Researchers at the Massachusetts Institute of Technology (MIT), in the US, have designed one of the “strongest lightweight materials” ever known by compressing and fusing flakes of graphene into a two-dimensional (2D) form of carbon.

The researchers describe the new material, as a spongelike configuration with a density of about 5%, which can have a strength ten times that of steel. MIT states that in its 2D form, graphene is thought to be the strongest of all known materials.

MIT notes that, until recently, scientists have had difficulties in translating that 2D strength into useful three-dimensional (3D) materials.

The researchers from the private research university in Cambridge, Massachusetts, however, highlight that these new findings indicate that the “crucial” aspect of the new 3D forms has more to do with their unusual geometrical configuration than with the material itself, which suggests that similar, strong, lightweight materials could be made from a variety of materials by creating similar geometric features.

The findings were recently reported in the journal Science Advances in a joint paper by MIT Department of Civil and Environmental Engineering (CEE) head Markus Buehler, CEE research scientist Zhao Qin and CEE graduate students Gang Seob Jung and Min Jeong Kang (MEng).

MIT notes that other groups have suggested the possibility of such lightweight structures, but lab experiments so far have failed to match predictions, with some results exhibiting several orders of magnitude less strength than expected.

“Our team decided to solve the mystery by analysing the material’s behaviour down to the level of individual atoms within the structure. The team was therefore able to produce a mathematical framework that very closely matches experimental observations,” states Buehler.

He elaborates that the 2D materials are basically flat sheets of one atom in thickness, but which can be “indefinitely large” in the other dimensions and possess exceptional strength and unique electrical properties. However, Buehler points out that, because of their “extraordinary thinness”, they are not very useful for making 3D materials that could be used in vehicles, buildings or devices.

“What we have done is to realise the wish of translating these 2D materials into 3D structures.” He comments that the team was able to compress small flakes of graphene using a combination of heat and pressure.

Buehler expounds that this process produced a strong, stable structure whose form resembles that of some corals and microscopic creatures called diatoms. These shapes, which have an “enormous surface area” in proportion to their volume, proved to be “remarkably strong”.
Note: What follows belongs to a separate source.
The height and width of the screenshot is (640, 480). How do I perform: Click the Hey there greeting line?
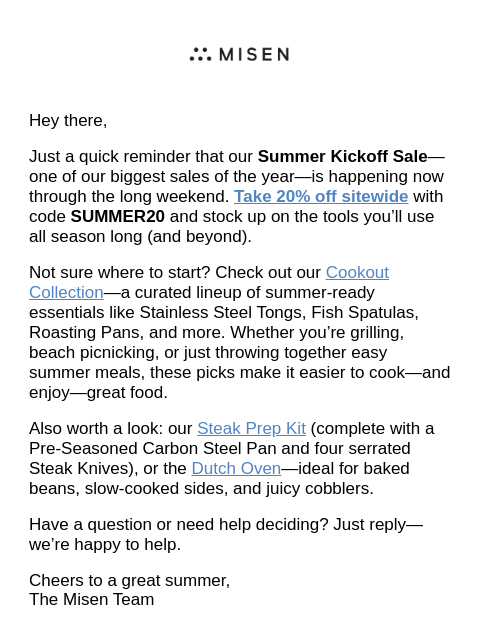pos(68,121)
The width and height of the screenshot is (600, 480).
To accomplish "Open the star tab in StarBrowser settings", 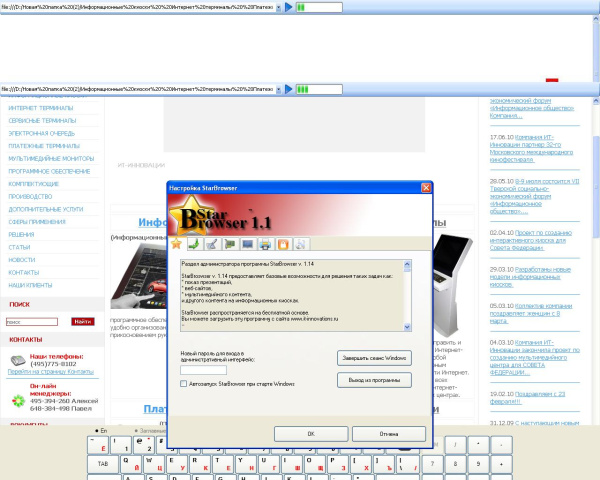I will (176, 243).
“Once we created these 3D structures, we wanted to see what its limit was. To do that, the team created a variety of 3D models and then subjected them to various tests,” says Qin.

He notes that one of the samples had 5% the density of steel, but possessed ten times its strength.

Further, Buehler says that what happens to their 3D graphene material, which is composed of curved surfaces under deformation, resembles what would happen with sheets of paper.

He notes that paper has little strength along its length and width and can be easily crumpled up. However, Buehler points out that when made into certain shapes, for example rolled into a tube, suddenly the strength along the length of the tube is much greater and can support “substantial weight”.

He says that, similarly, the geometric arrangement of the graphene flakes after treatment naturally forms a very strong configuration. The new configurations have been made in the lab using a high-resolution, multimaterial 3D printer.

Buehler comments that the new configurations were mechanically tested for their tensile and compressive properties and their mechanical response under loading was simulated using the team’s theoretical models. “The results from the experiments and simulations matched accurately,” he highlights.

Moreover, Buehler notes that the new, more accurate results, based on atomistic computational modelling by the MIT team, ruled out a possibility proposed previously by other teams, which was that it might be possible to make 3D graphene structures so lightweight that they would actually be lighter than air and could be used as a durable replacement for helium in balloons.

He remarks that the current work shows, however, that, at such low densities, the material would not have sufficient strength and would collapse from the surrounding air pressure.

Nonetheless, he stresses that many other possible applications of the material could eventually be feasible for uses that require a combination of extreme strength and light weight.

“One could either use the real graphene material or use the geometry we discovered with other materials – like polymers or metals – to gain similar advantages of strength combined with advantages in cost, processing methods, or other material properties, such as transparency or electrical conductivity.”

Buehler states that one can replace the material itself with anything as the geometry is the dominant factor. “It is something that has the potential to transfer to many things,” he states.

Buehler comments that the “unusual” geometric shapes that graphene naturally forms under heat and pressure look something like a Nerf sports bash ball, which is round and has many holes.

He says that these shapes, known as gyroids, are so complex that “actually making them using conventional manufacturing methodsis probably impossible”. The team used 3D-printed models of the structure, enlarged thousands of times their natural size for testing purposes.

For actual synthesis, the researchers say that one possibility is to use the polymer or metal particles as templates, coat them with graphene by chemical vapour deposition before heat and pressure treatments, and then chemically or physically remove the polymer or metal phases to leave 3D graphene in the gyroid form.